__What is expected__: Return each record exactly as it appears, so that nothing is dropped or altered.

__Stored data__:
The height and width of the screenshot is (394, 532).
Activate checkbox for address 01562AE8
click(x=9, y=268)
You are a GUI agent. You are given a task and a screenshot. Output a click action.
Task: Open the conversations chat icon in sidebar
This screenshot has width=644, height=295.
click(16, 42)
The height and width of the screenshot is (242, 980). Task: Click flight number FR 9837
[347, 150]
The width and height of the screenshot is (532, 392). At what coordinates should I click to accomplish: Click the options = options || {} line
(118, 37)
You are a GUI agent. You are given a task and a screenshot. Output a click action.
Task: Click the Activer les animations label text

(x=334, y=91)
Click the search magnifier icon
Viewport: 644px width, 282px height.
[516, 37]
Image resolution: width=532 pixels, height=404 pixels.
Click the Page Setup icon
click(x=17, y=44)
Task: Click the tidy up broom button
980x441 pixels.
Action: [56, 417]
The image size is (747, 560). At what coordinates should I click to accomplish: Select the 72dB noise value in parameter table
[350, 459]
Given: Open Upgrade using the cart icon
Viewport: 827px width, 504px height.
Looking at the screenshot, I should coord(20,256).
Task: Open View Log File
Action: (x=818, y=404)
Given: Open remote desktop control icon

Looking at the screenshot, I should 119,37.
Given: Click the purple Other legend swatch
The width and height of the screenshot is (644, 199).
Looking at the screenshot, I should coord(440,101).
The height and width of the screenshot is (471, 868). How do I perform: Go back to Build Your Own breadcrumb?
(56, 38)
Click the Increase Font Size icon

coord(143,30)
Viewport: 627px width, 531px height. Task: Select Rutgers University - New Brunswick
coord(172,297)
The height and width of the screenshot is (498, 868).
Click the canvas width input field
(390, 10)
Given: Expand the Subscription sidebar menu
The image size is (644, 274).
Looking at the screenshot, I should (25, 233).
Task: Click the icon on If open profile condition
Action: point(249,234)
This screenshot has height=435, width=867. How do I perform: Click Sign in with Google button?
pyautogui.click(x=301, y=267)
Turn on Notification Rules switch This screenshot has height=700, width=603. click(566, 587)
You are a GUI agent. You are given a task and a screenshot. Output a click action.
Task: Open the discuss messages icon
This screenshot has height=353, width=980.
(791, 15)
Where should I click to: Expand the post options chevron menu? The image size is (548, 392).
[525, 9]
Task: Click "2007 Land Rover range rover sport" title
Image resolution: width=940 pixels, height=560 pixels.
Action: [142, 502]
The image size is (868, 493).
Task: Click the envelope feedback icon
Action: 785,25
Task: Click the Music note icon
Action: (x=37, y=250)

__Solution for this exercise__:
The height and width of the screenshot is (394, 532).
Activate checkbox for address 01562AE8
click(x=9, y=268)
You are a GUI agent. You are given a task and a screenshot. Output a click action.
Task: Open the conversations chat icon in sidebar
This screenshot has width=644, height=295.
click(16, 42)
The height and width of the screenshot is (242, 980). Task: Click flight number FR 9837
[347, 150]
The width and height of the screenshot is (532, 392). At what coordinates should I click to accomplish: Click the options = options || {} line
(118, 37)
You are a GUI agent. You are given a task and a screenshot. Output a click action.
Task: Click the Activer les animations label text

(x=334, y=91)
Click the search magnifier icon
Viewport: 644px width, 282px height.
[516, 37]
Image resolution: width=532 pixels, height=404 pixels.
Click the Page Setup icon
click(x=17, y=44)
Task: Click the tidy up broom button
980x441 pixels.
Action: [56, 417]
The image size is (747, 560). At what coordinates should I click to accomplish: Select the 72dB noise value in parameter table
[350, 459]
Given: Open Upgrade using the cart icon
Viewport: 827px width, 504px height.
Looking at the screenshot, I should coord(20,256).
Task: Open View Log File
Action: (x=818, y=404)
Given: Open remote desktop control icon

Looking at the screenshot, I should 119,37.
Given: Click the purple Other legend swatch
The width and height of the screenshot is (644, 199).
Looking at the screenshot, I should coord(440,101).
The height and width of the screenshot is (471, 868). How do I perform: Go back to Build Your Own breadcrumb?
(56, 38)
Click the Increase Font Size icon

coord(143,30)
Viewport: 627px width, 531px height. Task: Select Rutgers University - New Brunswick
coord(172,297)
The height and width of the screenshot is (498, 868).
Click the canvas width input field
(390, 10)
Given: Expand the Subscription sidebar menu
The image size is (644, 274).
Looking at the screenshot, I should (25, 233).
Task: Click the icon on If open profile condition
Action: point(249,234)
This screenshot has height=435, width=867. How do I perform: Click Sign in with Google button?
pyautogui.click(x=301, y=267)
Turn on Notification Rules switch This screenshot has height=700, width=603. click(566, 587)
You are a GUI agent. You are given a task and a screenshot. Output a click action.
Task: Open the discuss messages icon
This screenshot has height=353, width=980.
(791, 15)
Where should I click to: Expand the post options chevron menu? The image size is (548, 392).
[525, 9]
Task: Click "2007 Land Rover range rover sport" title
Image resolution: width=940 pixels, height=560 pixels.
Action: [142, 502]
The image size is (868, 493).
Task: Click the envelope feedback icon
Action: 785,25
Task: Click the Music note icon
Action: (x=37, y=250)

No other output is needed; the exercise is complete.